Generally, locks are advisory locks, where each thread cooperates by acquiring the lock before accessing the corresponding data. Some systems also implement mandatory locks, where attempting unauthorized access to a locked resource will force an exception in the entity attempting to make the access.
A semaphore is the simplest type of lock. No distinction is made between shared (read only) or exclusive (read and write) modes. Other schemes provide for a shared mode, where several threads can acquire a shared lock for read-only access to the data. Other modes such as shared, exclusive, intend-to-exclude and intend-to-upgrade are also widely implemented.
Independent of the type of lock chosen above, locks can be classified by what happens when the lock strategy prevents progress of a thread. Most locking designs block the execution of the process requesting the lock until it is allowed to access the locked resource. A spinlock is a lock where the thread simply waits ("spins") until the lock becomes available. It is very efficient if threads are only likely be blocked for a short period of time, as it avoids the overhead of operating system process re-scheduling. It is wasteful if the lock is held for a long period of time.
Locks require hardware support for safe implementation. This is usually provided by a special "atomic" instruction such as "test-and-set" or "fetch-and-add" or "compare-and-swap". Uniprocessor architectures have the option of using uninterruptable sequences of instructions, using special instructions or instruction prefixes to "disable interrupts" temporarily -- but that won't work for multiprocessor shared-memory machines. Proper support for locks in a multiprocessor environment can require quite complex hardware and/or software support, with substantial synchronization issues.
Careless use of locks can result in deadlock. This occurs when a process holds a lock and then attempts to acquire a second lock. If the second lock is already held by another process, the first process will be blocked. If the second process then attempts to acquire the lock held by the first process, the system has "deadlocked": no progress will ever be made. A number of strategies can be used to avoid or recover from deadlocks, both at design time and at run-time.

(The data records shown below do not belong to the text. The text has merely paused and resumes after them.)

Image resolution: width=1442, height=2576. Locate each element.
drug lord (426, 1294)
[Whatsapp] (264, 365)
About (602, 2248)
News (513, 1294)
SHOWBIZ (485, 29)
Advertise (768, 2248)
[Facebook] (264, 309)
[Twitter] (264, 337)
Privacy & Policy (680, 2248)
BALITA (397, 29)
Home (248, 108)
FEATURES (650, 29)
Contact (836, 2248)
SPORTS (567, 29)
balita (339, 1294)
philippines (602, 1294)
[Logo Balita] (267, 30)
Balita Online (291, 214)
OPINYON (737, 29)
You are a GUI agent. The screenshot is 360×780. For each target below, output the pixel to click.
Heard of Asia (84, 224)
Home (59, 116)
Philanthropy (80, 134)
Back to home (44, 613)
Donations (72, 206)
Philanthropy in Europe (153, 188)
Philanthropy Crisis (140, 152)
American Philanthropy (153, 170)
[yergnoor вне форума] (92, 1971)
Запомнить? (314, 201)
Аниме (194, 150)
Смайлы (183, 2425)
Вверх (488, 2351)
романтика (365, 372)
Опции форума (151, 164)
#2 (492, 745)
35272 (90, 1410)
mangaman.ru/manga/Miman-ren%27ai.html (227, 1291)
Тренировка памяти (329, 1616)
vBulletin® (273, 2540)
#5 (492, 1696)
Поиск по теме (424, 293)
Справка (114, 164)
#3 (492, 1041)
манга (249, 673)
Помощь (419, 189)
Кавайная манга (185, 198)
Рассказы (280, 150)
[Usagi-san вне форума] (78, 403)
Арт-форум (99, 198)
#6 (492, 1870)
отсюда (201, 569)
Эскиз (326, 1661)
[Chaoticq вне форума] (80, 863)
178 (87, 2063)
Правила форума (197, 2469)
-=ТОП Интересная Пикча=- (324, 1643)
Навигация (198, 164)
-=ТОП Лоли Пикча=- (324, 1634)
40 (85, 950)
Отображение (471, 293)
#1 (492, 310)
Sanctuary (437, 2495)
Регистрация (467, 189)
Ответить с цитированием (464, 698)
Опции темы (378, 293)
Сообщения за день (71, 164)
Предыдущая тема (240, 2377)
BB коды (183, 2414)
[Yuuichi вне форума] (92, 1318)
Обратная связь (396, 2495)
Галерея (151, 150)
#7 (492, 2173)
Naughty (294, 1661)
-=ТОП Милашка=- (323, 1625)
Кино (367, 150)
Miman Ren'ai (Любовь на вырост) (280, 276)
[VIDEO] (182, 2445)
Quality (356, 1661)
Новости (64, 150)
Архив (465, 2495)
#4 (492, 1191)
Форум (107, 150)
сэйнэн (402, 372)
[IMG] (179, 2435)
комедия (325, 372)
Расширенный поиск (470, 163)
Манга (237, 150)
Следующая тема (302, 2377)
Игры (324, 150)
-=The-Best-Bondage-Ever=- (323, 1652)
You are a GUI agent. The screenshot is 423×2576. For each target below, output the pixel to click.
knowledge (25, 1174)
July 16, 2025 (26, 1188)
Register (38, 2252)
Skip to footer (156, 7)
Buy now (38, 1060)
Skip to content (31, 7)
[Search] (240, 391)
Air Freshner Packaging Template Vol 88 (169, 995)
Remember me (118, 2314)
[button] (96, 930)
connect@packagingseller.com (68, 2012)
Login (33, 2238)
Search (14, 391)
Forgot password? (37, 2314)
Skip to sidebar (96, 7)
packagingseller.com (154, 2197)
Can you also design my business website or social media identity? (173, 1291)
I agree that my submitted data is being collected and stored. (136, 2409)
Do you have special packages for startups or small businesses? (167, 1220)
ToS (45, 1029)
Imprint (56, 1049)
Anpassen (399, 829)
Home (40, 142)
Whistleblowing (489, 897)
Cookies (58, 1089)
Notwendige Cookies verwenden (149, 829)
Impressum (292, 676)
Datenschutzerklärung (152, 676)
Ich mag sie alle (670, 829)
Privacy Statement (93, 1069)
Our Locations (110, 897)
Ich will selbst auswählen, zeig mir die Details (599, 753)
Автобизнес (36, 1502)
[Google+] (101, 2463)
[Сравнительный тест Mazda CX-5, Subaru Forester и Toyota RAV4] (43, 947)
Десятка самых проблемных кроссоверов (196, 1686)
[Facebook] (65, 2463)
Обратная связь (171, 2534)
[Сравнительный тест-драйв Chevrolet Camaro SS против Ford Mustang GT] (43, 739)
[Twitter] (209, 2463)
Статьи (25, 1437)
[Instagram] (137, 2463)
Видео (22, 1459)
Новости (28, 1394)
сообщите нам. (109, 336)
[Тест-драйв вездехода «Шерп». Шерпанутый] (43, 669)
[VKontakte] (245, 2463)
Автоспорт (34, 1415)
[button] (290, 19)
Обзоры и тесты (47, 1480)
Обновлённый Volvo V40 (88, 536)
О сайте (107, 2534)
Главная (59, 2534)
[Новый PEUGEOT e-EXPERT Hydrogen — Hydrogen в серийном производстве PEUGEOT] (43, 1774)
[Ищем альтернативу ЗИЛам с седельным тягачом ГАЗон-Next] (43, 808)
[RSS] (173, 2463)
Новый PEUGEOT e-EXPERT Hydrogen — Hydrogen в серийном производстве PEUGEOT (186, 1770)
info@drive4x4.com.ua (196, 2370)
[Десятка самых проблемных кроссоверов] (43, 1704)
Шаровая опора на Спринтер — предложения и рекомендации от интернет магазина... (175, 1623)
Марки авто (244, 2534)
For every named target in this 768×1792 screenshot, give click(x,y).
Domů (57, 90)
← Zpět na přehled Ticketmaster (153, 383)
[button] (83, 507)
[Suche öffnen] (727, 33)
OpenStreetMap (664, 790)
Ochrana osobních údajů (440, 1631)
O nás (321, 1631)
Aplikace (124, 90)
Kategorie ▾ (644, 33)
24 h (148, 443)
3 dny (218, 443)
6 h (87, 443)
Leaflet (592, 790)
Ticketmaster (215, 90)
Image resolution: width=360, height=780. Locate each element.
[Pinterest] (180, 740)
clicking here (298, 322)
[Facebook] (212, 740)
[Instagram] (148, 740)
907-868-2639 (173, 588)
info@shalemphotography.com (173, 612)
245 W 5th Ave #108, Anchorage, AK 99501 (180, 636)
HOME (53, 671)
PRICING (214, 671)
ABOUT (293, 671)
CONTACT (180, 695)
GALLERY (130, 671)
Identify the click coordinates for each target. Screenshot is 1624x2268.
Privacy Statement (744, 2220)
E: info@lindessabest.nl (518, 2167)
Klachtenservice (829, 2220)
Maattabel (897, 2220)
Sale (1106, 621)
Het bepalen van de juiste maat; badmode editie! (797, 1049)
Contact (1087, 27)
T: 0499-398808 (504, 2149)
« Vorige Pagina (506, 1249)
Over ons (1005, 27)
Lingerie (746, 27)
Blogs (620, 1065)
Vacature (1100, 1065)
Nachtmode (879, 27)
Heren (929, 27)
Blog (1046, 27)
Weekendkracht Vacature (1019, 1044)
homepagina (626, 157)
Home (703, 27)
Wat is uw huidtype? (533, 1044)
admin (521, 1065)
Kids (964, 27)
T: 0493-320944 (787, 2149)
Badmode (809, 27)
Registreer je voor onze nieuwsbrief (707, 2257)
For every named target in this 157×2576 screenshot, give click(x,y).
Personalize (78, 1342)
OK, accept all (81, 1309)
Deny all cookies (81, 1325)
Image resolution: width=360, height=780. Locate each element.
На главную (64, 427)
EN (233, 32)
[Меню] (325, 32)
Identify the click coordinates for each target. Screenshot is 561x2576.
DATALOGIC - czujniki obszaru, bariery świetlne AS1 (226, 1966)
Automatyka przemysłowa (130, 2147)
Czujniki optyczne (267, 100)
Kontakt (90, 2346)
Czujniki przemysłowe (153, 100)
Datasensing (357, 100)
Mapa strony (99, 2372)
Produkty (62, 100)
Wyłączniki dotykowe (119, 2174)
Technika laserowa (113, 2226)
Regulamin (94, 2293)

An important property of a lock is its granularity. The granularity is a measure of the amount of data the lock is protecting. In general, choosing a coarse granularity (a small number of locks, each protecting a large segment of data) results in is less overhead when a single process is accessing the protected data, but a worse performance when multiple processes are running concurrently. This is because of increased lock contention: the more coarse the lock, the higher the likelihood that the lock will stop an unrelated process from proceding. Conversely, using a fine granularity (a larger number of locks, each protecting a fairly small amount of data) increases the overhead of the locks themselves but reduces lock contention. More granular locks also increase the risk of deadlock.
In a database management system, for example, a lock could protect, in order of increasing granularity, a record, a data page, or an entire table. Coarse granularity, such as using table locks, tends to give the best performance for a single user, whereas fine granularity, such as record locks, tends to give the best performance for multiple users.
One strategy is to avoid locks entirely by using lock-free (non-blocking) programming techniques.